Si algo reveló este proceso, es que detrás de sus decisiones artísticas confluyen los aspectos de su personalidad con los históricos, el azar y los encuentros fortuitos, las decisiones derivadas del ánimo marital, la climatología y la idiosincrasia, el momento político del mundo, los criterios económicos y alimenticios, los vaivenes de la salud mental y la física, las rutas trazadas previamente por el turismo extranjero, las coincidencias arquitectónicas y hasta aspectos cuasi intangibles, como la calidad y la particularidad de la luz de la tarde sobre el adobe en los pueblos del semidesierto mexicano.

EL PRINCIPIO DEL MITO

La ahora tan popular idea de la transdisciplina, que propone una visión desde diversos abordajes para construir el conocimiento humano, plantea que una especialización de carácter aislado —en este caso la pintura— sería insuficiente para responder a las preguntas que fundan el arte hopperiano. El pintor recurrió a un conocimiento profundo de ramas como la arquitectura, la historia, los mitos fundacionales de su nación, la tradición pictórica que lo antecedió, los recuerdos de la infancia, el psicoanálisis y la indagación de los sueños, los imaginarios sociales derivados de las industrias culturales como el cine, los tópicos del cine negro, además de una poderosa crítica social y política que no por aguda se manifiesta literal o evidente.

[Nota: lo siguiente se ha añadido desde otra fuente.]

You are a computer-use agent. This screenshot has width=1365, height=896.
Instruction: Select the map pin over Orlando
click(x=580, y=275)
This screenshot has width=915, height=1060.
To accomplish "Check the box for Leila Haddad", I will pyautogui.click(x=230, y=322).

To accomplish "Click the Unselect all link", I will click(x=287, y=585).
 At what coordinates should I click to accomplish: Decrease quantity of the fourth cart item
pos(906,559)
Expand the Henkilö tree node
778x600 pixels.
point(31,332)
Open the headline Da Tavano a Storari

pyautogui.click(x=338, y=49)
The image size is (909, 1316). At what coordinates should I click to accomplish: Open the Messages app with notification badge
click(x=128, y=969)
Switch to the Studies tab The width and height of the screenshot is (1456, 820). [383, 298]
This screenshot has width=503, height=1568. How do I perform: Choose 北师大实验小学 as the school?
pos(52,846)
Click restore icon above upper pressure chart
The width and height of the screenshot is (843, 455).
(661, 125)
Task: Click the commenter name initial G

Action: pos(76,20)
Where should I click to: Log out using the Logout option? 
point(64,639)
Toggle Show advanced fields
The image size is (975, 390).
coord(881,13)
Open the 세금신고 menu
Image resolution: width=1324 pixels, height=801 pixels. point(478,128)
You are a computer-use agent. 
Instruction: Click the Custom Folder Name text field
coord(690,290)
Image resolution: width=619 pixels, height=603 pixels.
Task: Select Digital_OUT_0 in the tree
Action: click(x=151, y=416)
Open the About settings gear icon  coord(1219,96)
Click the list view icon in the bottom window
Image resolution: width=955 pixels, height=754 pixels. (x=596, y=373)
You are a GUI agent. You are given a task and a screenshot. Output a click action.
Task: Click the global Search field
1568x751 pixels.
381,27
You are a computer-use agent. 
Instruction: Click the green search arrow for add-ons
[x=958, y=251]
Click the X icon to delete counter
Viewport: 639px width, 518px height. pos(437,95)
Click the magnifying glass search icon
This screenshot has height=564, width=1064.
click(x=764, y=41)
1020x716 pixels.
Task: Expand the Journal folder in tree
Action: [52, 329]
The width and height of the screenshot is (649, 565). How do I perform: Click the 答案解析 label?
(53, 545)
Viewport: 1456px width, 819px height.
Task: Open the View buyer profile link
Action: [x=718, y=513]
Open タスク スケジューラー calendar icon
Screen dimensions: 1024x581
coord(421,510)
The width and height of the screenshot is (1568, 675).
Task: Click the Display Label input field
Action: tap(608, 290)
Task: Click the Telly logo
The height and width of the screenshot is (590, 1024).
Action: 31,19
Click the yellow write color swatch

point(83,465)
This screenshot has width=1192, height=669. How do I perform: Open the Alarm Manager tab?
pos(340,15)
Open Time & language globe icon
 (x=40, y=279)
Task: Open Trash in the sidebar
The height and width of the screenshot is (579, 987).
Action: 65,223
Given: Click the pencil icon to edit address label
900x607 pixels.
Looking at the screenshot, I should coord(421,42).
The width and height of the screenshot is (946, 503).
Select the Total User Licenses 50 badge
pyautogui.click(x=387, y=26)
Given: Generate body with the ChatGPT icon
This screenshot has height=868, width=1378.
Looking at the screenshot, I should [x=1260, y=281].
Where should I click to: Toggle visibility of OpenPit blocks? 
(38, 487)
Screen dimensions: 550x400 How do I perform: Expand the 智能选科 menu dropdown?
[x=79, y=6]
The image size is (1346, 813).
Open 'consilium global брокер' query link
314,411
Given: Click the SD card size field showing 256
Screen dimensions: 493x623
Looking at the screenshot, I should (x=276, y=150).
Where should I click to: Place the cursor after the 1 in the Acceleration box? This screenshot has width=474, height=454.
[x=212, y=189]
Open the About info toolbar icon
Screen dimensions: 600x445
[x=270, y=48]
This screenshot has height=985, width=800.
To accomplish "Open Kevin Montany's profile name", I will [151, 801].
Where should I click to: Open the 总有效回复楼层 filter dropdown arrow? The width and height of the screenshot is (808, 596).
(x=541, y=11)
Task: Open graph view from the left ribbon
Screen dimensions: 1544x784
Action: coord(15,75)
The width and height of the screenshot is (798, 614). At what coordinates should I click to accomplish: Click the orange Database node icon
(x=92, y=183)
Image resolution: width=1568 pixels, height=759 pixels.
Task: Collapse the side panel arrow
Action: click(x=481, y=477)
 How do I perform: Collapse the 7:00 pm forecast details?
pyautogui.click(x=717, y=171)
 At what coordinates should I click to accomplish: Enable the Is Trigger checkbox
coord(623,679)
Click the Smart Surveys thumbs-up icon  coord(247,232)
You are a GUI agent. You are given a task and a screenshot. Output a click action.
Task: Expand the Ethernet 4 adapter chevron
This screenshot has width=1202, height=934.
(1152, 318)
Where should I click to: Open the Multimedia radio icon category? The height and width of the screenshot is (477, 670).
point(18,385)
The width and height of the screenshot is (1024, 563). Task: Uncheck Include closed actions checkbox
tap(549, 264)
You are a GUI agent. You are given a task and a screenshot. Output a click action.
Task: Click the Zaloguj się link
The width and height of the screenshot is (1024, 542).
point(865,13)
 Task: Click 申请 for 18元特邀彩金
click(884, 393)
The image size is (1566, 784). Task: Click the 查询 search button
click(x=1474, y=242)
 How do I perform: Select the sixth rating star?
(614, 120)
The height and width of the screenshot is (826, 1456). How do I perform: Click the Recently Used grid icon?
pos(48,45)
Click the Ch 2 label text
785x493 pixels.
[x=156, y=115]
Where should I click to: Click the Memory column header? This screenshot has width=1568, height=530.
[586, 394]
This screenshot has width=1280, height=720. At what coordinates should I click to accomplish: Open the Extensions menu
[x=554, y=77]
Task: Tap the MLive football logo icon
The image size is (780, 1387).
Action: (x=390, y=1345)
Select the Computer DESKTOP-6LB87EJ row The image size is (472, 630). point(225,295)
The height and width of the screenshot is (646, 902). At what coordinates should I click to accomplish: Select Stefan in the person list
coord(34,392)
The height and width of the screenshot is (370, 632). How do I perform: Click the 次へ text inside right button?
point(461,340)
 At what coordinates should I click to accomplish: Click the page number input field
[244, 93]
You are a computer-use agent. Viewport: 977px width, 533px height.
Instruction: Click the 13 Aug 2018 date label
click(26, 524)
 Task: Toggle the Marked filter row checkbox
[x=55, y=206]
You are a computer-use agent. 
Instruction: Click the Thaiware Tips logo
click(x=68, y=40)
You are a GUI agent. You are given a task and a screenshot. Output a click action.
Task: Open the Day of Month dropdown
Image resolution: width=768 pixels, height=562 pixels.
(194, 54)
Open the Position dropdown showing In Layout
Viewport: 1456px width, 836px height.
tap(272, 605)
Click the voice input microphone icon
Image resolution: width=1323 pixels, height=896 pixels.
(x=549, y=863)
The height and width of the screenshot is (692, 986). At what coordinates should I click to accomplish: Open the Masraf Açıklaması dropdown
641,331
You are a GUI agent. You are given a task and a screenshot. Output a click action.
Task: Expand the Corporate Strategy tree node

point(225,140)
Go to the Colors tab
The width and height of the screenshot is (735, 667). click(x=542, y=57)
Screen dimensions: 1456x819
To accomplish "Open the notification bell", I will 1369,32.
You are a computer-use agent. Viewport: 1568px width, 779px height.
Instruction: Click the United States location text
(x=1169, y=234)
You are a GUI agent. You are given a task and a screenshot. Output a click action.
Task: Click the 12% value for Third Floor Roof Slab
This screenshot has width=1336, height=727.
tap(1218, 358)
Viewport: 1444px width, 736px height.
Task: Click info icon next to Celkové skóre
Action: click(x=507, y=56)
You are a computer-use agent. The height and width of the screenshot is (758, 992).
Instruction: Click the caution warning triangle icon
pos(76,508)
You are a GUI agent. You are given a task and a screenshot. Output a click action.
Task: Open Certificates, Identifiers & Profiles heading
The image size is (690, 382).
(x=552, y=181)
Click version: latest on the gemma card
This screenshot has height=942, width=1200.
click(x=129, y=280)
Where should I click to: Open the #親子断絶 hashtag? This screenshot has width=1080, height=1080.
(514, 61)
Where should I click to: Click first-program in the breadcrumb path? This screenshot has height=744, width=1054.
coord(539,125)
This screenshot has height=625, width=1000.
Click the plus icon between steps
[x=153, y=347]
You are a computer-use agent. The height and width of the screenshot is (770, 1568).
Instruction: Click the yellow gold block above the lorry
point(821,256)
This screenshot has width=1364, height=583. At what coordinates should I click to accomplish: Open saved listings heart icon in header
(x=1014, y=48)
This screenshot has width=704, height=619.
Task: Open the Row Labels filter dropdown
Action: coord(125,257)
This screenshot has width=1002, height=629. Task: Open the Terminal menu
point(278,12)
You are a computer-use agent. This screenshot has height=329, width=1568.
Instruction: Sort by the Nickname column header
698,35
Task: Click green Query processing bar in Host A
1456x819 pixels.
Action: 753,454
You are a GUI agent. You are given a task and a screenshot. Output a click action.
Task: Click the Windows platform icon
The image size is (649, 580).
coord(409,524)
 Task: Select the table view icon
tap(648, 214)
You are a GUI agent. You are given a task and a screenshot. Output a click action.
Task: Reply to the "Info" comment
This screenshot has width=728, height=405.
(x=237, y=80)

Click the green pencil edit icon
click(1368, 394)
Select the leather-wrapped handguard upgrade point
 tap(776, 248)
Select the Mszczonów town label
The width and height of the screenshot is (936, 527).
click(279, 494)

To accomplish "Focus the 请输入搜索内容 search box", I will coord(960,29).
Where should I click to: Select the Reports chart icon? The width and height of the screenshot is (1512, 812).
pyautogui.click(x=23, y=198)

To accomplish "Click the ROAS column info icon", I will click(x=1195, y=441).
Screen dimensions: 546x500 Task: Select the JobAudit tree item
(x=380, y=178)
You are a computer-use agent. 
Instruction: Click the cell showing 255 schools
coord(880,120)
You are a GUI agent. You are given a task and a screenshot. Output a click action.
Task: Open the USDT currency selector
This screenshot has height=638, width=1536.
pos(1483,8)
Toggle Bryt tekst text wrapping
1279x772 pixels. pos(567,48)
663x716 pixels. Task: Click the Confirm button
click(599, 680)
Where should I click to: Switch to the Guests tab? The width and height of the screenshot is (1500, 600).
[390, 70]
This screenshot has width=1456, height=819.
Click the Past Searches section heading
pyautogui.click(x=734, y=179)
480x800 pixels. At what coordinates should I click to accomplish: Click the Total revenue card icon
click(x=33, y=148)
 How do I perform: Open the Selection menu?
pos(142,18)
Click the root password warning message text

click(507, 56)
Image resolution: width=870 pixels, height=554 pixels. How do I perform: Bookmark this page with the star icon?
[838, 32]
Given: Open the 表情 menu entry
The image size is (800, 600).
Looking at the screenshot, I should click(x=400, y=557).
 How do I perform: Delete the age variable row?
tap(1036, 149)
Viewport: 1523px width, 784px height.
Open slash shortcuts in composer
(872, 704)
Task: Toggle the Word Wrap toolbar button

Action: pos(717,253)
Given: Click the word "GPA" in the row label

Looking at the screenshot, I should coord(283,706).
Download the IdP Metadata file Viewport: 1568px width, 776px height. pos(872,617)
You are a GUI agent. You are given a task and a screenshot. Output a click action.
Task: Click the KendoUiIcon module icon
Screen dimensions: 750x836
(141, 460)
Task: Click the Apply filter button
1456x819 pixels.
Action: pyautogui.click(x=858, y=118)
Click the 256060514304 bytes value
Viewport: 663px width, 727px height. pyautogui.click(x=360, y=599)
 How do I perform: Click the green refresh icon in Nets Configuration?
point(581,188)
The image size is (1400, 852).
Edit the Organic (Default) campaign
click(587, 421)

Así, la poética de este artista, con su solidez y su anclaje en lo concreto, nos empuja irremediablemente a detenernos para su observación. Sus planos, texturas y gradaciones de luz son arpones que atrapan la mirada: imponen su código particular porque, al margen de corrientes y vanguardias, Hopper es un lenguaje en sí mismo. De ahí deriva una de sus cualidades más evidentes: su irradiación. Aun sin proponérselo, pocas obras han ejercido su influencia en tantos y diversos campos, temporalidades, disciplinas, autorías o discursos. Su código y sus búsquedas formales han dejado su impronta en pintores posteriores como Andrew Wyeth, René Magritte, David Hockney, Lucian Freud, Francis Bacon, Rafael Cauduro y Claudio Bravo, por mencionar algunos, así como en fotógrafos como Gregory Crewdson, David LaChapelle, Annie Leibovitz, Cindy Sherman o Gerard Montiel Klint. En el cine su resonancia es abundante: desde Hitchcock —la famosa casa a un lado de las vías del tren de Nyack, poblado natal de Hopper, inspiraría al director inglés para crear el tétrico Motel Bates— hasta David Lynch, Wim Wenders, Anthony Mann, Nicolas Winding-Refn o Wong Kar Wai. El eco de sus creaciones sigue hablando.

La singularidad de la obra y la personalidad de Hopper en el arte del siglo XX son contundentes: sus preocupaciones, temas, tratamientos y recursos son más que extraordinarios. Con conceptos provenientes de la literatura, se podría ponderar la poderosa narratividad subyacente en cada una de sus obras; su magistral uso de la sintaxis pictórica, siendo dueño absoluto de sus recursos técnicos; así como los múltiples niveles a los que puede acceder el espectador en la lectura de sus piezas: a través de una representación aparentemente realista nos conduce a enigmas que apenas se anuncian y que se abren sólo ante una observación atenta.